On April 6th, a driver reported that backup tapes belonging to the Long Island Rail Road (LIRR) and another customer had gone missing.
The LIRR tapes contained personal information about 17,000 past and current employees - virtually everyone who has every worked for the concern. The second customer's tapes did not contain personal information.
So far no evidence of theft has been found; the tapes have apparently just been mislaid.
The LIRR is providing a paid-for one year account with a credit check and identity theft monitoring service - a costly exercise for 17,000 people.
Iron Mountain has previously lost backup tapes belonging to Times Warner in March, 2005. These covered 600,000 current and past employees.
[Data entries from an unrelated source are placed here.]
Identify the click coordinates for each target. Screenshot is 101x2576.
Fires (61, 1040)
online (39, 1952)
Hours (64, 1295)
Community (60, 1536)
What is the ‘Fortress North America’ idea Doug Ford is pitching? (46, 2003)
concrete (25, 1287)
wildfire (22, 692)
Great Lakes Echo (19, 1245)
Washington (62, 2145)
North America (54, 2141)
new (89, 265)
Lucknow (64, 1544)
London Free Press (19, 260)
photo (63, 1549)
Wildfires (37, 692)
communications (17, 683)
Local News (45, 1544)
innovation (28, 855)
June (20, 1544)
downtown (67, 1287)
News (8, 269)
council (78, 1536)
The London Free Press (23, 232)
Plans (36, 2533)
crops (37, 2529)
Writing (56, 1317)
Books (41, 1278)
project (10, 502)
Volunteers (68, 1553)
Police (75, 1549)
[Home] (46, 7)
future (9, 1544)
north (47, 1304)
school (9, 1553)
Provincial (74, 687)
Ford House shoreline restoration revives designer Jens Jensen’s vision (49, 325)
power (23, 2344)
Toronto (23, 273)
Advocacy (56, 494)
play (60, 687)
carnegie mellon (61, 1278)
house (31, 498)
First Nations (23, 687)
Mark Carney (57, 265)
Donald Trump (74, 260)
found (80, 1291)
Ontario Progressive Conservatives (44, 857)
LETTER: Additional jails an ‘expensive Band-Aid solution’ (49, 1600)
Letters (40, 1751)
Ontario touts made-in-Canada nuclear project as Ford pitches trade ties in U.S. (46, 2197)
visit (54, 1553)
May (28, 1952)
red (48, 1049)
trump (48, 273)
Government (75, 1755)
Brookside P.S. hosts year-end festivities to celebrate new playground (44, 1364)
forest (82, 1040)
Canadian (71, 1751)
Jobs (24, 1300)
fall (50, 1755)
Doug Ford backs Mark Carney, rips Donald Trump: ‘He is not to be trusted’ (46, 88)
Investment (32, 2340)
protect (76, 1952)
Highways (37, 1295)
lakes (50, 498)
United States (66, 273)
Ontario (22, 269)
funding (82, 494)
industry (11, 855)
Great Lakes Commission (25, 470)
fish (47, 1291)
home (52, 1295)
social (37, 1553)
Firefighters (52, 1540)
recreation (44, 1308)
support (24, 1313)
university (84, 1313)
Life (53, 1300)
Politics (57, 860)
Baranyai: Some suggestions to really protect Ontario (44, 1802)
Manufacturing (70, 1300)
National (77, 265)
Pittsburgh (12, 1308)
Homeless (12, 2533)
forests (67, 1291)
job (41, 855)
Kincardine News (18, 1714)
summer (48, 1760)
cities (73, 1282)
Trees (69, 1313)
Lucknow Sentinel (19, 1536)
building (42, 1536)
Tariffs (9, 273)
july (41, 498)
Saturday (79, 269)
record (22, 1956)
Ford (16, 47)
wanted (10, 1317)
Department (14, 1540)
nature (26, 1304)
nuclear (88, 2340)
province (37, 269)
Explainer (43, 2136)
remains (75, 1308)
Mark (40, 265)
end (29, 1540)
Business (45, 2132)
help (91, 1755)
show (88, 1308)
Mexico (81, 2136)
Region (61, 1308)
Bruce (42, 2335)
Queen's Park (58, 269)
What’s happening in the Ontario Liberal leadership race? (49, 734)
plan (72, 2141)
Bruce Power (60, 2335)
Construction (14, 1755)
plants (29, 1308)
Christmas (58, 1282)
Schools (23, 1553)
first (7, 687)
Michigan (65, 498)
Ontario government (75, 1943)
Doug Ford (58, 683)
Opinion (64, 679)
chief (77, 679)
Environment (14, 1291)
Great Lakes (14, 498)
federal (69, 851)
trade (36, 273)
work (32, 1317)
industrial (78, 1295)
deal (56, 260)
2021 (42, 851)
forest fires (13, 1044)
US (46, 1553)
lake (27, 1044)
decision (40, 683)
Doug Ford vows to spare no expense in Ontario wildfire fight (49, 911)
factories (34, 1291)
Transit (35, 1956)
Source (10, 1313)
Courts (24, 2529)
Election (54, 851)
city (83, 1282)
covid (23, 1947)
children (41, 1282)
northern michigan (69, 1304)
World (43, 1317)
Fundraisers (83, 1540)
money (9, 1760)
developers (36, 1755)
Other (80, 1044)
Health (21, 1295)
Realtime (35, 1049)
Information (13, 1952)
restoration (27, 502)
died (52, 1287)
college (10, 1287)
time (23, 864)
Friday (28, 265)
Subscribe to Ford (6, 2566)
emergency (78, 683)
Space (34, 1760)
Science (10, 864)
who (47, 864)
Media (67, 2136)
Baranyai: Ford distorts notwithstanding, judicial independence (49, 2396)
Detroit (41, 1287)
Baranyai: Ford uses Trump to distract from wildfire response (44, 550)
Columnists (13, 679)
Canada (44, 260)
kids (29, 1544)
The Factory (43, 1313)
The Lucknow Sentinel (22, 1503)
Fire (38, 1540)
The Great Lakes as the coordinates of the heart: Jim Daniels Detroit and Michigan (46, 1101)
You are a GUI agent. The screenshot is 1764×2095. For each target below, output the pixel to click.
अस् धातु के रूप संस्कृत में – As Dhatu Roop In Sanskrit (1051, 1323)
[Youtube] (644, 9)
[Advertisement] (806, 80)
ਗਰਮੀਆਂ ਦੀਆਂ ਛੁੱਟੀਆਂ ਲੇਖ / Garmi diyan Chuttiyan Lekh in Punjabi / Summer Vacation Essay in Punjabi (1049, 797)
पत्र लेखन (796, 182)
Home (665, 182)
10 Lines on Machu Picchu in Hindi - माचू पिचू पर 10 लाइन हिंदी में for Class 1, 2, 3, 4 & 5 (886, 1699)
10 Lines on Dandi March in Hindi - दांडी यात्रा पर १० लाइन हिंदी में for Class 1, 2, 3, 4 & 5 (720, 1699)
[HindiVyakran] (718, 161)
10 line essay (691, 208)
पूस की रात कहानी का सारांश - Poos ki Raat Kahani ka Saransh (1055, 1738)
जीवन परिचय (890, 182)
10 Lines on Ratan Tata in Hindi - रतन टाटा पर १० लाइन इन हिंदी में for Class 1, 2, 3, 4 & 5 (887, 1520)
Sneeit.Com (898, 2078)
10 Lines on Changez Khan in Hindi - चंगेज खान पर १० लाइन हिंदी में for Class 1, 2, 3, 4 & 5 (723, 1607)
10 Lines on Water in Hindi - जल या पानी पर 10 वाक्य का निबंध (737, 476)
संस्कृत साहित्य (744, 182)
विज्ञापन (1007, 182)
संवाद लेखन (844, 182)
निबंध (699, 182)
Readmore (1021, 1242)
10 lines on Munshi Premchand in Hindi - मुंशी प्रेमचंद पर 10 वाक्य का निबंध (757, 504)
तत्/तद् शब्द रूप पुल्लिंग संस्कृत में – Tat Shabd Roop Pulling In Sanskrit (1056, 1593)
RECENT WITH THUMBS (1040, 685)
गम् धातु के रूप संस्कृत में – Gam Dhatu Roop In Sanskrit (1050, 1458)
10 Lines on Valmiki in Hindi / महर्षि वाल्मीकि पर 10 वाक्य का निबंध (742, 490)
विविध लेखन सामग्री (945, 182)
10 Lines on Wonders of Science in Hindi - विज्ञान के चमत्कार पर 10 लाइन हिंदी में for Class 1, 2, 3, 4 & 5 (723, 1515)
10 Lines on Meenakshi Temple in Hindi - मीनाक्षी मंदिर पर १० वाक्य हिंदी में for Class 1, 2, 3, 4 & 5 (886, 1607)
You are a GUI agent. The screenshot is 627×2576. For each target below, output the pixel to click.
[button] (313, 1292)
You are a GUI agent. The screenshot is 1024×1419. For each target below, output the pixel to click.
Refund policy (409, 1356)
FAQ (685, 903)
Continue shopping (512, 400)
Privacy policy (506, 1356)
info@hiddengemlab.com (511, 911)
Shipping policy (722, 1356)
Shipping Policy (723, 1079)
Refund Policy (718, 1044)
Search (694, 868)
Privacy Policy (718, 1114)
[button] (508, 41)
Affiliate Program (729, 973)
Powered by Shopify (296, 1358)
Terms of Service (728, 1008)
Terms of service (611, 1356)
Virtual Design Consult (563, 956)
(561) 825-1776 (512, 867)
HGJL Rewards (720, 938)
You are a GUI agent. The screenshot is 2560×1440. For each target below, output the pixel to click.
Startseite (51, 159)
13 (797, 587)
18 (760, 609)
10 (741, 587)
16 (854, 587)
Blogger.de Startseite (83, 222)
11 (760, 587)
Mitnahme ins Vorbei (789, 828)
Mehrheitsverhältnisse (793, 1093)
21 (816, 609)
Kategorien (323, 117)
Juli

Also thousands of customers of the City National Bank in Los Angeles had their details on tapes Iron Mountain lost in April, 2005. It appears Iron Mountain has put the identity details of up to three quarters of a million people at risk in just one year.
An Iron Mountain statement declared: "it is not possible to eradicate all human error in a service business, no matter how hard we try." The statement also said: "Identity theft is a very serious matter, but there has never been a case of lost or stolen backup tapes resulting in identity theft."
Not yet. But identity theft thieves are obviously being made aware of the rich pickings presented by transported backup tapes. It is becoming obvious that transporting unencrypted backup tapes is an identity theft disaster waiting to happen.
Agaist this background the moves by the LTO Consortium and IBM to add encryption facilities toLTO4 drives and proprietary IBM tape drives make obvious sense. Iron Mountain may wish that encryption could be retrofitted to current tape formats. Meanwhile on-line backup file vaulting appears to be a more secure method of transfer than tape carriage.